#### DATA PROVIDED ####

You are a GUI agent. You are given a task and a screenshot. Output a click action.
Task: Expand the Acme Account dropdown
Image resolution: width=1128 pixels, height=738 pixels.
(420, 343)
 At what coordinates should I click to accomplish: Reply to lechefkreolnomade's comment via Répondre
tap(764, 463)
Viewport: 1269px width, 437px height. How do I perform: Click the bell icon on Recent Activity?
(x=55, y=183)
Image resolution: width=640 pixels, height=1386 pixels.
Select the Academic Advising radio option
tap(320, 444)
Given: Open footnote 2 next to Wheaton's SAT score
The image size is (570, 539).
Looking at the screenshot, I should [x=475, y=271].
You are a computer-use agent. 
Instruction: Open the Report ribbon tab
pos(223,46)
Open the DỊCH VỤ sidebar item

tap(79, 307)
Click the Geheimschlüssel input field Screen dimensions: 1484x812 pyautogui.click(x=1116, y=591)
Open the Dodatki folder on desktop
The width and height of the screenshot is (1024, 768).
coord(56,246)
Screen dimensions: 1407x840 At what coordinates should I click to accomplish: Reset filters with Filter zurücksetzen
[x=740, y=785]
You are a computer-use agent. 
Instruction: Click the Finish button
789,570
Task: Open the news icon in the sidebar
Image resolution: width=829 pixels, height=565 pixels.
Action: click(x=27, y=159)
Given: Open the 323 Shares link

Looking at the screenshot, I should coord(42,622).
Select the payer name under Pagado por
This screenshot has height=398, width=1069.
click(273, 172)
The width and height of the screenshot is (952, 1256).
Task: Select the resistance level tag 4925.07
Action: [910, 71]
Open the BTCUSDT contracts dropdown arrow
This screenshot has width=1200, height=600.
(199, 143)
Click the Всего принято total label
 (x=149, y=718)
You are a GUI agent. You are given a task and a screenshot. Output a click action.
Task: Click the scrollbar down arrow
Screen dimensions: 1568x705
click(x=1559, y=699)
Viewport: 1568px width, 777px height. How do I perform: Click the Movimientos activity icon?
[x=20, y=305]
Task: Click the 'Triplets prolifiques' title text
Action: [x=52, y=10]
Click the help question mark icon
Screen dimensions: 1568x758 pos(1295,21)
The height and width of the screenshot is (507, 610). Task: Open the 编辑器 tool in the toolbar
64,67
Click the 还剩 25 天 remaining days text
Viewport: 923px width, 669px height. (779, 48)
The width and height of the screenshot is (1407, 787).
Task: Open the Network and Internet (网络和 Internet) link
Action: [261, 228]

####

Word for word, copy every entry.

**ANSWER TO THIS TASK**
You are a GUI agent. You are given a task and a screenshot. Output a click action.
Task: Expand the Acme Account dropdown
Image resolution: width=1128 pixels, height=738 pixels.
(420, 343)
 At what coordinates should I click to accomplish: Reply to lechefkreolnomade's comment via Répondre
tap(764, 463)
Viewport: 1269px width, 437px height. How do I perform: Click the bell icon on Recent Activity?
(x=55, y=183)
Image resolution: width=640 pixels, height=1386 pixels.
Select the Academic Advising radio option
tap(320, 444)
Given: Open footnote 2 next to Wheaton's SAT score
The image size is (570, 539).
Looking at the screenshot, I should [x=475, y=271].
You are a computer-use agent. 
Instruction: Open the Report ribbon tab
pos(223,46)
Open the DỊCH VỤ sidebar item

tap(79, 307)
Click the Geheimschlüssel input field Screen dimensions: 1484x812 pyautogui.click(x=1116, y=591)
Open the Dodatki folder on desktop
The width and height of the screenshot is (1024, 768).
coord(56,246)
Screen dimensions: 1407x840 At what coordinates should I click to accomplish: Reset filters with Filter zurücksetzen
[x=740, y=785]
You are a computer-use agent. 
Instruction: Click the Finish button
789,570
Task: Open the news icon in the sidebar
Image resolution: width=829 pixels, height=565 pixels.
Action: click(x=27, y=159)
Given: Open the 323 Shares link

Looking at the screenshot, I should coord(42,622).
Select the payer name under Pagado por
This screenshot has height=398, width=1069.
click(273, 172)
The width and height of the screenshot is (952, 1256).
Task: Select the resistance level tag 4925.07
Action: [910, 71]
Open the BTCUSDT contracts dropdown arrow
This screenshot has width=1200, height=600.
(199, 143)
Click the Всего принято total label
 (x=149, y=718)
You are a GUI agent. You are given a task and a screenshot. Output a click action.
Task: Click the scrollbar down arrow
Screen dimensions: 1568x705
click(x=1559, y=699)
Viewport: 1568px width, 777px height. How do I perform: Click the Movimientos activity icon?
[x=20, y=305]
Task: Click the 'Triplets prolifiques' title text
Action: [x=52, y=10]
Click the help question mark icon
Screen dimensions: 1568x758 pos(1295,21)
The height and width of the screenshot is (507, 610). Task: Open the 编辑器 tool in the toolbar
64,67
Click the 还剩 25 天 remaining days text
Viewport: 923px width, 669px height. (779, 48)
The width and height of the screenshot is (1407, 787).
Task: Open the Network and Internet (网络和 Internet) link
Action: [261, 228]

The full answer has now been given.